CloudQuery S3 Source Plugin

A CloudQuery source plugin that reads Parquet files from AWS S3 buckets, auto-discovers tables from key prefixes, and emits Apache Arrow record batches to any CloudQuery destination.

Features

Auto-discovery: Tables are derived from S3 key prefixes — no manual schema definition
Incremental sync: Subsequent syncs skip already-ingested objects using a cursor
Configurable batching: Control Arrow record batch size via rows_per_record
Parallel reads: Concurrent S3 object processing via concurrency setting
Schema validation: Files under the same prefix must share a compatible schema
Graceful error handling: Deleted or malformed objects are warned and skipped

Container Image

Pre-built multi-architecture Docker images (linux/amd64, linux/arm64) are published on every release to GHCR.

Pull and Run

docker run -p 7777:7777 ghcr.io/infobloxopen/cq-source-s3:latest

The plugin starts and listens on gRPC port 7777.

With AWS Credentials

docker run -p 7777:7777 \
  -e AWS_ACCESS_KEY_ID=AKIA... \
  -e AWS_SECRET_ACCESS_KEY=... \
  -e AWS_REGION=us-east-1 \
  ghcr.io/infobloxopen/cq-source-s3:v1.2.3

Custom Listen Address

docker run -p 8080:8080 ghcr.io/infobloxopen/cq-source-s3:latest serve --address "[::]:8080"

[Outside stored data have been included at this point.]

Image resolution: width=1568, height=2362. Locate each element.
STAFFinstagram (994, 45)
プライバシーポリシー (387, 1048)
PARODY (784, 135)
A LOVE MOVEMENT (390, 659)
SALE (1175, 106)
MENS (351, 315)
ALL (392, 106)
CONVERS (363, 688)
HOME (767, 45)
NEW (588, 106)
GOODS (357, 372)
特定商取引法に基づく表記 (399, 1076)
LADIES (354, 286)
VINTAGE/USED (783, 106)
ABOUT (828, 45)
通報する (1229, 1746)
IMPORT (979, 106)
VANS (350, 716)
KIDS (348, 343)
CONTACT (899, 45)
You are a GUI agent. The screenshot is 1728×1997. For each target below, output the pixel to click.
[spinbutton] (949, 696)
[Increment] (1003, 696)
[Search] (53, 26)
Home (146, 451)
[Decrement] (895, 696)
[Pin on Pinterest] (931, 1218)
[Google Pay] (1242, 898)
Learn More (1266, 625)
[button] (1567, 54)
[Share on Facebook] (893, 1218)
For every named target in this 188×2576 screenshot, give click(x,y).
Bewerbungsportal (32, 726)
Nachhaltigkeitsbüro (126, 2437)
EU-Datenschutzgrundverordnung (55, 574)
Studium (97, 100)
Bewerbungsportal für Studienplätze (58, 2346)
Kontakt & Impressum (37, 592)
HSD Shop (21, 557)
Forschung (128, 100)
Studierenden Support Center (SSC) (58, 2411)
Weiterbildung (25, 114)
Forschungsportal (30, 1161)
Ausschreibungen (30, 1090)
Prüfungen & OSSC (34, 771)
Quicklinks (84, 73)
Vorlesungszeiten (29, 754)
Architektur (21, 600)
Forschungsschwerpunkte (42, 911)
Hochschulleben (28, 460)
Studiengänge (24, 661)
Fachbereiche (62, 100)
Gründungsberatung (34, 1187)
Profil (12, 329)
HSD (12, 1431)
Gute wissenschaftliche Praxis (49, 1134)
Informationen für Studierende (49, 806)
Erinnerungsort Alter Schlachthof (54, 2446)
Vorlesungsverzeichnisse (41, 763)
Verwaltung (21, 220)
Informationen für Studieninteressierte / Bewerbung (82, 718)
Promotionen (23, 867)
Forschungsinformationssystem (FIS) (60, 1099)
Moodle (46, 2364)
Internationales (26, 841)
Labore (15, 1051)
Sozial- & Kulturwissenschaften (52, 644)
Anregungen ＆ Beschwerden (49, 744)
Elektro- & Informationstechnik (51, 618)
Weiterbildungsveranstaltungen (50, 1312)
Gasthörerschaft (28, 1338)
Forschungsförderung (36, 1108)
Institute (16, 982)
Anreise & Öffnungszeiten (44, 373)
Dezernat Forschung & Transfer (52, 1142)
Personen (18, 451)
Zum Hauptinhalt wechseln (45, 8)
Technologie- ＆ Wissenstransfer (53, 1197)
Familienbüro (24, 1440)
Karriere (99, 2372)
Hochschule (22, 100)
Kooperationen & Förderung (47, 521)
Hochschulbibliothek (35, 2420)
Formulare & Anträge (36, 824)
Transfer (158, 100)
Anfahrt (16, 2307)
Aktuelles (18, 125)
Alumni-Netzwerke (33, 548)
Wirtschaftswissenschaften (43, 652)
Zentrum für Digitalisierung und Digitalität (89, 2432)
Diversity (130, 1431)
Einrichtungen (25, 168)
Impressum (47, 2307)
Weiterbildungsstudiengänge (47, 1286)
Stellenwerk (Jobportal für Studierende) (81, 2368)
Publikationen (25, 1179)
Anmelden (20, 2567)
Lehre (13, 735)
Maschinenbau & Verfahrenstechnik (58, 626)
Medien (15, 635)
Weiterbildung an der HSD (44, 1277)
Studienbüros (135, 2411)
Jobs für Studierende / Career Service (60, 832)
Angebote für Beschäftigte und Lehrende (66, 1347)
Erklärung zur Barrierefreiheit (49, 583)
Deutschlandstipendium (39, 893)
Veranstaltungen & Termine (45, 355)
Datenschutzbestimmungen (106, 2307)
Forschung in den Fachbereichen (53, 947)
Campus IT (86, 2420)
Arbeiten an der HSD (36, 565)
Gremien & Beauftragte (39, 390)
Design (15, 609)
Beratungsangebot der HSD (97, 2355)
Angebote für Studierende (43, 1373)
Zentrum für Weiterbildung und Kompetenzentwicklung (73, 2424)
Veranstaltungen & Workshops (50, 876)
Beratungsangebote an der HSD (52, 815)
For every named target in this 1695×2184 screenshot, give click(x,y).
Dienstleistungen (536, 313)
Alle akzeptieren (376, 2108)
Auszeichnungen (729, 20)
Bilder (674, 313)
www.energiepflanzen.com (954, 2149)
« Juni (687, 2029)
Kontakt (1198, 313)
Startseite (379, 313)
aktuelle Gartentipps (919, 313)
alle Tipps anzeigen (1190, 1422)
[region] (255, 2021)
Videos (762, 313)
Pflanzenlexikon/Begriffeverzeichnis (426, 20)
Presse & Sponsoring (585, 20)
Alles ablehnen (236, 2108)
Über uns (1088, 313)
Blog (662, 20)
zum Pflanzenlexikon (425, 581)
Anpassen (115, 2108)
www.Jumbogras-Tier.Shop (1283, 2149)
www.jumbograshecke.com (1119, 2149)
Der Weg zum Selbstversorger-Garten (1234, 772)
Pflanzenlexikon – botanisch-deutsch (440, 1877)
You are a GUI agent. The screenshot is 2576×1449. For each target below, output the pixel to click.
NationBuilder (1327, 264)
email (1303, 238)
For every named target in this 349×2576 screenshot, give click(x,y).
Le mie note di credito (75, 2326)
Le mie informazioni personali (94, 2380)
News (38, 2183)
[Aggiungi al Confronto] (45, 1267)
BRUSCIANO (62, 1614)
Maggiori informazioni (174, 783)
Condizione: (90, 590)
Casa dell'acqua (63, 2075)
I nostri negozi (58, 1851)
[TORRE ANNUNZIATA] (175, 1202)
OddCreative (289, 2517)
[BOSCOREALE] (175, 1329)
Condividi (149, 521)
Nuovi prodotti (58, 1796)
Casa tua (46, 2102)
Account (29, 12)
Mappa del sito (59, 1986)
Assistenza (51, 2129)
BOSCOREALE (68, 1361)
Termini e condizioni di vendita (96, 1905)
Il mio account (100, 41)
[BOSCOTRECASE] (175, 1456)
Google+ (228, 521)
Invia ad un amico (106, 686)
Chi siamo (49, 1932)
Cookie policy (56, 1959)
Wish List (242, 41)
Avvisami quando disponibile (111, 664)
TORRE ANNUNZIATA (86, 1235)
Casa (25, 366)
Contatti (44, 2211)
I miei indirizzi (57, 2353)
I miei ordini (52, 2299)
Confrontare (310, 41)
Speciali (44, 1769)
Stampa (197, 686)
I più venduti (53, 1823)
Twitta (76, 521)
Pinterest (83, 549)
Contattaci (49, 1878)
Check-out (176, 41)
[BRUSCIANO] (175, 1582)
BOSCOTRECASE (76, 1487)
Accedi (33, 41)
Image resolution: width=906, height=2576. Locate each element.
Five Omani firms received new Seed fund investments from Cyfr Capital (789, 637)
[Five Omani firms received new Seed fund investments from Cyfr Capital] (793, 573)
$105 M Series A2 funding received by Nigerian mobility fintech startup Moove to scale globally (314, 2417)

Building the Image Locally

# Single-arch (current platform)
make docker-build

# Multi-arch (requires buildx)
docker buildx create --name multiarch --driver docker-container --use
make docker-build-multiarch

Image Tags

Each release produces these tags:

Tag	Example	Description
`v<semver>-<sha>`	`v1.2.3-abc1234`	Exact version + commit (primary)
`v<semver>`	`v1.2.3`	Semver release
`v<major>.<minor>`	`v1.2`	Minor release (rolls forward)
`latest`	`latest`	Most recent release

Installation

go install github.com/infobloxopen/cq-source-s3@latest

Or build from source:

git clone https://github.com/infobloxopen/cq-source-s3.git
cd cq-source-s3
go build -o cq-source-s3 .

Configuration

Create a CloudQuery config file (e.g., s3-to-postgres.yml):

kind: source
spec:
  name: "s3"
  path: "infobloxopen/cq-source-s3"
  registry: "grpc"
  version: "v1.0.0"
  tables: ["*"]
  destinations: ["postgresql"]
  backend_options:
    table_name: "cq_state_s3"
    connection: "@@plugins.postgresql.connection"
  spec:
    bucket: "my-data-bucket"
    region: "us-east-1"
    # path_prefix: "data/2024/"     # Optional: only sync objects under this prefix
    # local_profile: "my-profile"   # Optional: use a named AWS profile
    # filetype: "parquet"           # Default (only supported format)
    # rows_per_record: 500          # Default: 500 rows per Arrow record batch
    # concurrency: 50               # Default: 50 parallel S3 reads (-1 = unlimited)
---
kind: destination
spec:
  name: "postgresql"
  path: "cloudquery/postgresql"
  registry: "cloudquery"
  version: "v8.0.0"
  spec:
    connection_string: "postgresql://user:pass@localhost:5432/mydb?sslmode=disable"

Running

# Full sync
cloudquery sync s3-to-postgres.yml

# Subsequent syncs (with backend_options) only fetch new/updated objects
cloudquery sync s3-to-postgres.yml

Table Naming Rules

Tables are auto-discovered from S3 key prefixes:

S3 Object Key	Table Name
`datafile_0.parquet`	`datafile_0`
`data/2024/file.parquet`	`data_2024`
`data/2024/01/14/file.parquet`	`data_2024_01_14`
`reports/2024/a.parquet` + `reports/2024/b.parquet`	`reports_2024`

Rules:

Directory prefix segments are joined with _
Root-level files use the filename without extension
Invalid characters (hyphens, dots, spaces) become _
Consecutive underscores are collapsed
Multiple files under the same prefix contribute rows to a single table
All files under a prefix must have the same Arrow schema

Incremental Sync

When backend_options is configured:

First sync: All objects are fetched; per-table cursors are stored
Subsequent syncs: Only objects with LastModified > cursor are fetched
No backend: Every sync fetches all objects (full sync)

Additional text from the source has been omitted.